Lynn, thank you very much indeed for coming on and thanks too for a brilliant book. Look forward to reading whatever is coming next (and fingers crossed for a gold statuette).

TeaOneSugar Tue 23-Feb-10 21:00:11

Thanks Lynn.

LynnBarber Tue 23-Feb-10 21:02:06

Justine - thanks, and it was Nick Hornby who spotted the Granta piece. I was v happy to let him write it - I occasionally made small suggestions but nothing more - must go now. thanks to everyone.

JustineMumsnet (MNHQ) Tue 23-Feb-10 21:03:05

Thanks very much for coming on, Lynn. Do come back any time you fancy (to answer my question grin).

JustineMumsnet (MNHQ) Tue 23-Feb-10 21:06:04

Oh there you go, you came back and answered my question - thank you again! And do stop by any time.
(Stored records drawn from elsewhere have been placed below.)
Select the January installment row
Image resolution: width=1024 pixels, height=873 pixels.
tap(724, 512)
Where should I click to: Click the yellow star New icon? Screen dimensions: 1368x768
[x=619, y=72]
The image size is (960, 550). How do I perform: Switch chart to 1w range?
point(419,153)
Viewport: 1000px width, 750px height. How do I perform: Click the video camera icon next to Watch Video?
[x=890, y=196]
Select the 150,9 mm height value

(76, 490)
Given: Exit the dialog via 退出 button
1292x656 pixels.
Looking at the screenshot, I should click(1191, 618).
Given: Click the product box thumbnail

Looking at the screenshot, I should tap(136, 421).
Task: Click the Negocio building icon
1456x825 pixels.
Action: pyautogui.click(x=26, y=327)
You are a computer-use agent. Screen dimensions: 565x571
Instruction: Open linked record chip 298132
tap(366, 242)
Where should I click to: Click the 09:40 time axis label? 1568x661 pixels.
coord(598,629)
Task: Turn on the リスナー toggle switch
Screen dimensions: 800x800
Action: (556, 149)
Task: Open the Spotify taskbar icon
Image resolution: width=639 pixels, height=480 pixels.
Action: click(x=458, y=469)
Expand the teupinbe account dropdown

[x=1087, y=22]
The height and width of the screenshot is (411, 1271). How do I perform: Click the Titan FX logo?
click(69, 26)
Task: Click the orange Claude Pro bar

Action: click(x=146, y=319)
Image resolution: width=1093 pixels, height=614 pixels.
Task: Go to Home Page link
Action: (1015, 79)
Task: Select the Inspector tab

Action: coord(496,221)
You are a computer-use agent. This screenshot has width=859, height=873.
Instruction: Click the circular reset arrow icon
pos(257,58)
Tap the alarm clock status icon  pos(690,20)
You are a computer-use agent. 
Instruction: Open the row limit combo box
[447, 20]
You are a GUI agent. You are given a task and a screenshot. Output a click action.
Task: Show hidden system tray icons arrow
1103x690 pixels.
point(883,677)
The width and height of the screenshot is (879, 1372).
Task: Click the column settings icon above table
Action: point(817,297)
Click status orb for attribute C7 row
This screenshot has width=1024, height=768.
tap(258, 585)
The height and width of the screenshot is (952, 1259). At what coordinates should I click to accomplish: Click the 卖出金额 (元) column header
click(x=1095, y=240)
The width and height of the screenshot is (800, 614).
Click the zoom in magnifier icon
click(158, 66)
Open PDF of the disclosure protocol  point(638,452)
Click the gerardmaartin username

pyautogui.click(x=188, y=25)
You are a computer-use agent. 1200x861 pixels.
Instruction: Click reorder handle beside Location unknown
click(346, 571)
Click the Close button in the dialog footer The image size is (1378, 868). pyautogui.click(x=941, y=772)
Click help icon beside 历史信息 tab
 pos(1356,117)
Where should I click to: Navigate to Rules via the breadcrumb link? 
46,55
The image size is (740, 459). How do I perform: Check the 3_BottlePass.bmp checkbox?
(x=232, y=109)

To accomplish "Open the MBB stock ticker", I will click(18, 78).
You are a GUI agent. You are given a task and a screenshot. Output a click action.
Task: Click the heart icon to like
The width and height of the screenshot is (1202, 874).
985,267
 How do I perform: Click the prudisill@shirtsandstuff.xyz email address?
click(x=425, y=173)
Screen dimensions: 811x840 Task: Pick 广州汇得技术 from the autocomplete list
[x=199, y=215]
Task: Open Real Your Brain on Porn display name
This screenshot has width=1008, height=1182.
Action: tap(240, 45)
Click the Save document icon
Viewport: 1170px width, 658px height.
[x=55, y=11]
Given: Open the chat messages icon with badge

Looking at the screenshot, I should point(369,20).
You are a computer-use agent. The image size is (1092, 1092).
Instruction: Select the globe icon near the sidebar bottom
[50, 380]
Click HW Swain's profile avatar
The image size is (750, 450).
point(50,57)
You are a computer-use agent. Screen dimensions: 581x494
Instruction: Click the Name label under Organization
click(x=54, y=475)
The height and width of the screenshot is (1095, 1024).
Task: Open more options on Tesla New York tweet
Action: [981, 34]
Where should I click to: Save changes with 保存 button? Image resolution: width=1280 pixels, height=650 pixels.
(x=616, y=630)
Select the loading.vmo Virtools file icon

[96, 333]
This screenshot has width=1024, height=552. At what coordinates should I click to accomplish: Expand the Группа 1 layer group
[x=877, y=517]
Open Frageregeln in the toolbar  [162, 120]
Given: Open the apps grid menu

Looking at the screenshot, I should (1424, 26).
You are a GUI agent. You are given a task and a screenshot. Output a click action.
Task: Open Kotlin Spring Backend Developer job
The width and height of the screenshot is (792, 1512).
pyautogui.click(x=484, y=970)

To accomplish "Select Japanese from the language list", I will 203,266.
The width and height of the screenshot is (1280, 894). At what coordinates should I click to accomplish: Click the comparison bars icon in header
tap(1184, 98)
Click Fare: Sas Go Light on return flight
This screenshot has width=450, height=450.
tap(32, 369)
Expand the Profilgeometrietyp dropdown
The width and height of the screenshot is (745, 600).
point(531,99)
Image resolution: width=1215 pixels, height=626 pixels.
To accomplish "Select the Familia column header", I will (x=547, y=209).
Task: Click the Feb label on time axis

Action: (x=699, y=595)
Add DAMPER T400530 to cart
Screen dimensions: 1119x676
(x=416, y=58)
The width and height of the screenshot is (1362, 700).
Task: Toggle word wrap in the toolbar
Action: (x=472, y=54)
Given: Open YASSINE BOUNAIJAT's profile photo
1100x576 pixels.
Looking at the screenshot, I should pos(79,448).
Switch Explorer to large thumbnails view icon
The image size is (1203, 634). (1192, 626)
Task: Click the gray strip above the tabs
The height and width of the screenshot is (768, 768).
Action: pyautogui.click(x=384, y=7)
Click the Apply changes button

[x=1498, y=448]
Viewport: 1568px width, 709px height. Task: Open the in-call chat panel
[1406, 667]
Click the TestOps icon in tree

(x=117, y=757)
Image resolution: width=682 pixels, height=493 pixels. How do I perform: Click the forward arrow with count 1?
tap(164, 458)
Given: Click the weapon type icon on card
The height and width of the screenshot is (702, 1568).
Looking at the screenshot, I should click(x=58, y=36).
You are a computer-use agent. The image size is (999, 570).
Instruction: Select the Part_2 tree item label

Apologies to all those whose questions weren't answered, Lynn had told me beforehand that her computer isn't the fastest.

champagne/carrie: wanted to add how relieved I was too about the innocent photo. It would have been one hell of a bleak ending otherwise.

elkiedee Tue 23-Feb-10 22:01:02

I missed the discussion again, no surprise there, was upstairs settling baby and then staying in the bedroom with him for a wee while.

I enjoyed the book too, probably the chapters on her journalistic career including Penthouse were the most fun to read (even though I don't really approve of porn magazines). And I didn't find the last part cold, it was a complete contrast with what had preceded it and it was very sad, but quite matter of fact. I think it's quite impressive to set it out so clearly among so much sadness, and possibly some anger - some aspects of his hospital care right at the end were a bit worrying.

I would have liked to see her answer the question about education, but think that what happened to her with the end of her school education was appalling, and was relieved that she managed to sit her exams and get out to college anyway. I don't know if some private schools would still have that much power, but hope that schools wouldn't be so quick to try and kick someone out.

squeaver Wed 24-Feb-10 08:19:34

Wow, she was fab.

oh bum,missed it

MrsPotiphar Sat 27-Feb-10 22:18:46

wel i wish i had seen the movie first and then ahd the webchat.

grrr

Lynn - what happened to " david" after he and you finished.
what do you think ( in hindsight) was his plan - would he have committed bigamy?